Feminists criticise businesses like Hooters because it actively reinforces the idea that women should be valued above all else for their looks, their bodies, and how sexually appealing they are to men, and trades on the sexual objectification of women who are performing service work. These kind of attitudes to women are unfair and harmful.(Hooters isn't alone in this of course.)

Hooters doesn't promote "beauty and self love" in its workers - it clearly recruits based on very narrow range of looks, age and body shape, and minutely polices female workers' appearance.

Service work has always been predominantly performed by women, and often, as in other jobs, workers have been subjected to sexual harassment. Such workers are not in powerful positions, usually relatively low-paid, and there are strong pressures on them to put up with abusive behaviour. Women have fought hard to challenge sexual harassment both in the workplace and elsewhere.

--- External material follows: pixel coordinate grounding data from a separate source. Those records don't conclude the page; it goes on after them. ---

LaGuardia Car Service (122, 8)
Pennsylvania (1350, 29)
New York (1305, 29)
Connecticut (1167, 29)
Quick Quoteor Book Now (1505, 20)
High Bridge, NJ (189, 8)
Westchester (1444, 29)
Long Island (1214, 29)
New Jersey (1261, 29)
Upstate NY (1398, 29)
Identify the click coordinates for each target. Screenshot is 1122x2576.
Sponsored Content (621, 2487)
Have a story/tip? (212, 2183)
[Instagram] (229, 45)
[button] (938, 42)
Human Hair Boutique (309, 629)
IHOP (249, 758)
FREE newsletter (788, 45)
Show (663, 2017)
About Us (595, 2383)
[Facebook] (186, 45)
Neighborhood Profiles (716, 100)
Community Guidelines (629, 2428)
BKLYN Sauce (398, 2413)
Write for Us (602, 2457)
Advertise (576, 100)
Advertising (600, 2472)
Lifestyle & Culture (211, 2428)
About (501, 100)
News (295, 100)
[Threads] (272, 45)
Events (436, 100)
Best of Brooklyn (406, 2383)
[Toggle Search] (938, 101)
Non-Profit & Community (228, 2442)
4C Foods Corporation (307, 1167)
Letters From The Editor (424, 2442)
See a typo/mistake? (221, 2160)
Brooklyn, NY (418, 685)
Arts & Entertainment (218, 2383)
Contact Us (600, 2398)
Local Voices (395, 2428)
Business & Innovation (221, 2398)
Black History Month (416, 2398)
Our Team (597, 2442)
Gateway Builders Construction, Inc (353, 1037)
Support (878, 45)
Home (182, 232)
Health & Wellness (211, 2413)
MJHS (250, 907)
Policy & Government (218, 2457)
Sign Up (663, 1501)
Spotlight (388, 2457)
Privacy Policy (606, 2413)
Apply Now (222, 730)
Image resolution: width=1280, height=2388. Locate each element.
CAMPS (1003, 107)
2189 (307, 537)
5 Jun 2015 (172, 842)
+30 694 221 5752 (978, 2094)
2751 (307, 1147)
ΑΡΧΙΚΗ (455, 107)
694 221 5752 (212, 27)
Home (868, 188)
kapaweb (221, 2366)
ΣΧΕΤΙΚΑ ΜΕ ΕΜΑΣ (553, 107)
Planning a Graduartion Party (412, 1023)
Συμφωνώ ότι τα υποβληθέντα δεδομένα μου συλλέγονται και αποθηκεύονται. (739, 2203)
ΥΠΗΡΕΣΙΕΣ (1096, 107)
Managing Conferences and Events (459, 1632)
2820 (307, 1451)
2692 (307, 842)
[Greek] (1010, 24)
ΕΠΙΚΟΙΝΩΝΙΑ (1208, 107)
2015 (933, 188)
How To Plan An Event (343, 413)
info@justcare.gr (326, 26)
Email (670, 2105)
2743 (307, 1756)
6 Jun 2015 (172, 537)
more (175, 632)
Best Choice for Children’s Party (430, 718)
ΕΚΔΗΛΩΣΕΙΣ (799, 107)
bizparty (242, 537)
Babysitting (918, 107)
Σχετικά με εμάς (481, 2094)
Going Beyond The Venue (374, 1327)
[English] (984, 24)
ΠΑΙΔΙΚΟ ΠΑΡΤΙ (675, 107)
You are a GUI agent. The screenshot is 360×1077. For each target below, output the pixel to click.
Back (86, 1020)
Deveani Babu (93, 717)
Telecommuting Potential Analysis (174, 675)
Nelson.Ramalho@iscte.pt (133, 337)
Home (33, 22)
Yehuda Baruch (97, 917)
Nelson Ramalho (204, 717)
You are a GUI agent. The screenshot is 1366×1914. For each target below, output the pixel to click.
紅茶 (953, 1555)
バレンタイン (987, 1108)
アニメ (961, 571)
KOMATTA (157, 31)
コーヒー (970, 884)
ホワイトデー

To work at Hooters women apparently have to accept that: "the Hooters concept is based on sex appeal and the work environment is one in which joking and innuendo based on female sex appeal is commonplace." - that is, behaviour from customers that would constitute harassment in any other workplace. That some women who work for Hooters don't mind this isn't the point - no one should have to put up with it as part of their job, yet that IS a fundamental part of the job of Hooters server.

In short, Hooters is really blatantly selling itself as a space that gives men the opportunity and license to sexually objectify women workers.

Han said...

Sian I'm sorry that you've ended up in the situation that you feel threatened.

I'd stand with you thought because I do agree with you about Hooters being sexist.

@Hootersgirl - you keep talking about the original Hooters but it's more about what the establishment has become now in a modern context. The original Hooters might have been a family establishment but it's not now - then again I am going on what I've seen referenced on TV and things like that rather than personal experience.

anilsays said...

You did well to highlight the closure of Hooters. The concept is as dated as 'my wife did that' and mother-in-law humour.

It seems odd that in 2012, we are still going over old ground. It's also surprising - and annoying - to find those confusing an attempt to treat women as people as that of eroding their rights. Coming from women, this viewpoint is even harder to comprehend.

Hope you are not discouraged by this. Unfortunately, looks like there's still a fair way to go in achieving non-object status for women; probably further in Bristol.

DiodeLadder said...

Sian.

I understand what you're saying and too many people are focusing on protecting the good name of the ladies who worked at Hooters; this is not your point.

I hope the nastiness you're experiencing, passes.